Iwasaki explica que o receptor da interferona actua como um ponto de verificação durante a gravidez. Se o receptor detecta interferonas, pode sinalizar as moléculas que matam o feto na resposta. Os resultados sugerem que a resposta do anfitrião ao vírus seja realmente o que termina a gravidez - não o vírus próprio.

A equipe não pode ainda dizer se a sinalização similar acontece nos feto humanos contaminados com Zika. Mas os pesquisadores quiseram ver como as interferonas puderam afectar gravidezes humanas. Em colaboração com o grupo de Carolyn Coyne na universidade de Pittsburgh, a equipe de Iwasaki testou o impacto das interferonas na placenta humana. Quando expor à interferona-β, que não está tipicamente actual durante uma gravidez saudável, o tecido placental humano desenvolveu estruturas anormais do nó. Os estudos precedentes ligaram estas estruturas com as gravidezes de alto risco. A sinalização da interferona, e a capacidade de um feto para detectar e responder à infecção, podiam ser amarradas aos resultados adversos da gravidez nos seres humanos, os pesquisadores especularam.

Agora, Iwasaki quer estudar níveis da interferona em pontos diferentes do tempo durante a gravidez, que poderia dar indícios a como a microcefalia e outros problemas de saúde principais associados com o Zika se tornam. Mas os resultados não são específicos a Zika, Iwasaki diz. As interferonas igualmente ligam infecções como o Toxoplasma, a rubéola e a herpes às complicações da gravidez. “Nós somos realmente entusiasmado vê-la se o mesmo tipo dos caminhos está envolvido igualmente nestas infecções,” dizemos.

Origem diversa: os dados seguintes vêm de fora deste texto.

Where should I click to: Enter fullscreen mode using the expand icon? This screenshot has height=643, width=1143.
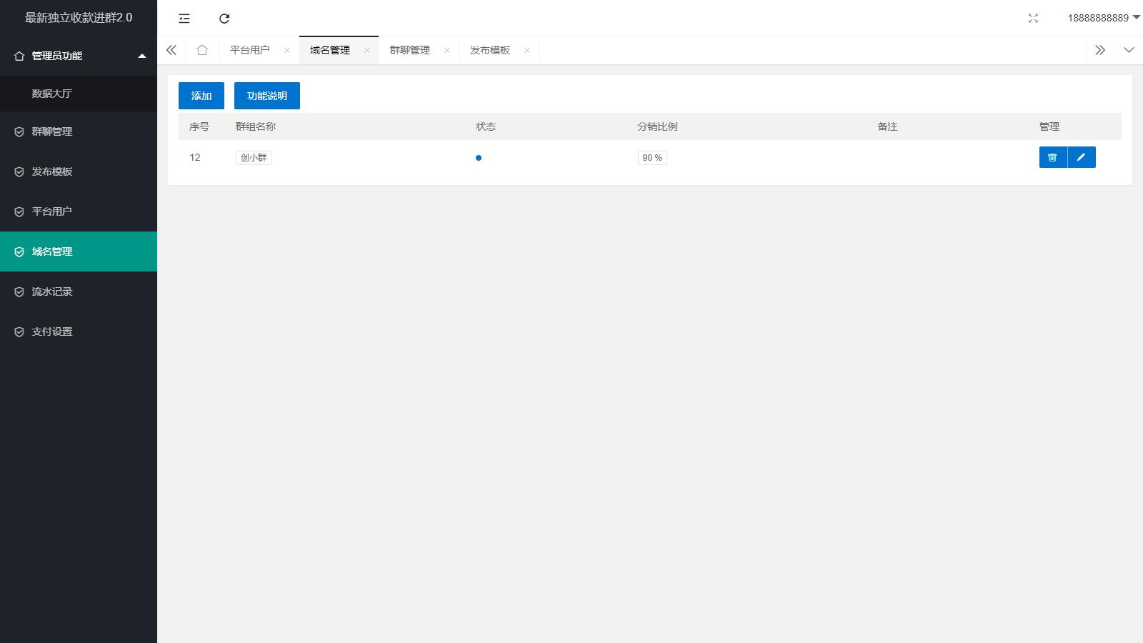click(1033, 19)
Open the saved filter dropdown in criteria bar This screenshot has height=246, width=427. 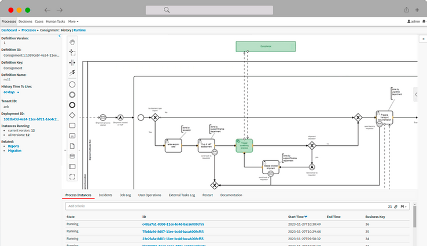(404, 206)
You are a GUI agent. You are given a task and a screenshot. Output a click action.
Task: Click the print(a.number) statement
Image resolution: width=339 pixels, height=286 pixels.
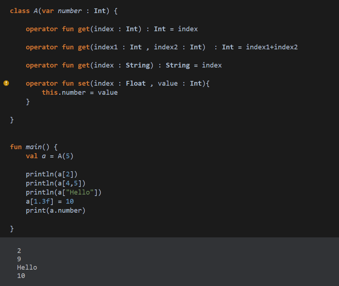[x=56, y=210]
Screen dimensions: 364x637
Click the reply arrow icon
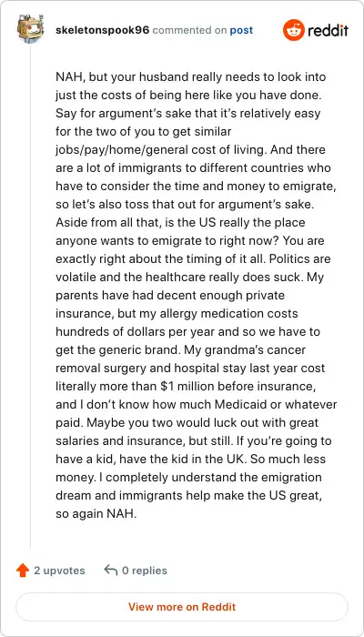(x=110, y=570)
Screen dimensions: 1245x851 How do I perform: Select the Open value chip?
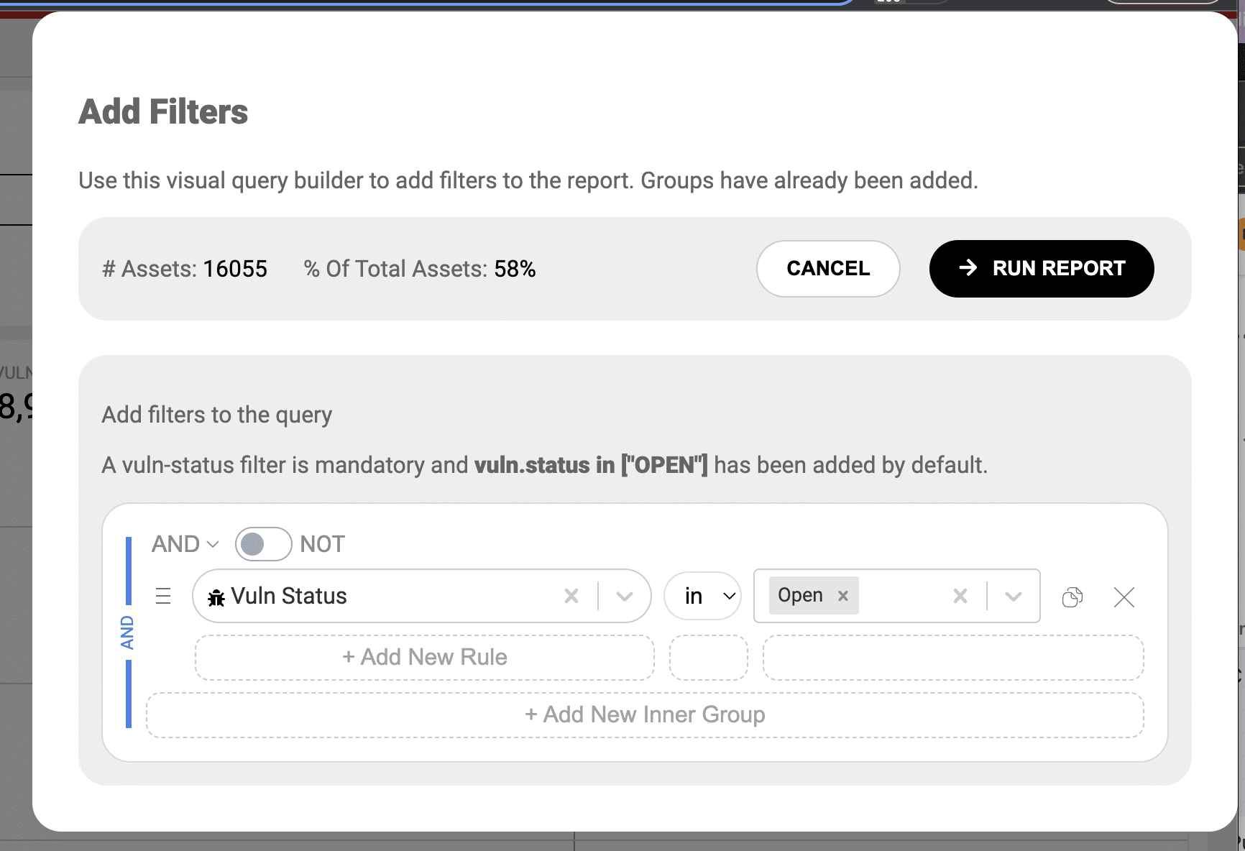[799, 595]
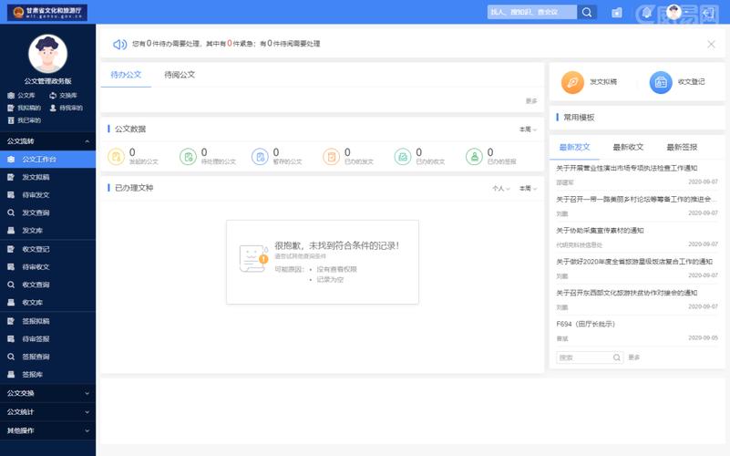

Esta descoberta tem as implicações clínicas que vão além dos vírus, notas de Iwasaki. As mulheres com doenças auto-imunes, tais como o lúpus, têm uns níveis mais altos de tipo mim interferonas. Igualmente têm uma estadia difícil com gravidezes. “Se nós poderíamos impedir ou tratar a resposta da interferona nas mulheres com estas doenças,” diz, a “gravidez pode ir melhor para elas.”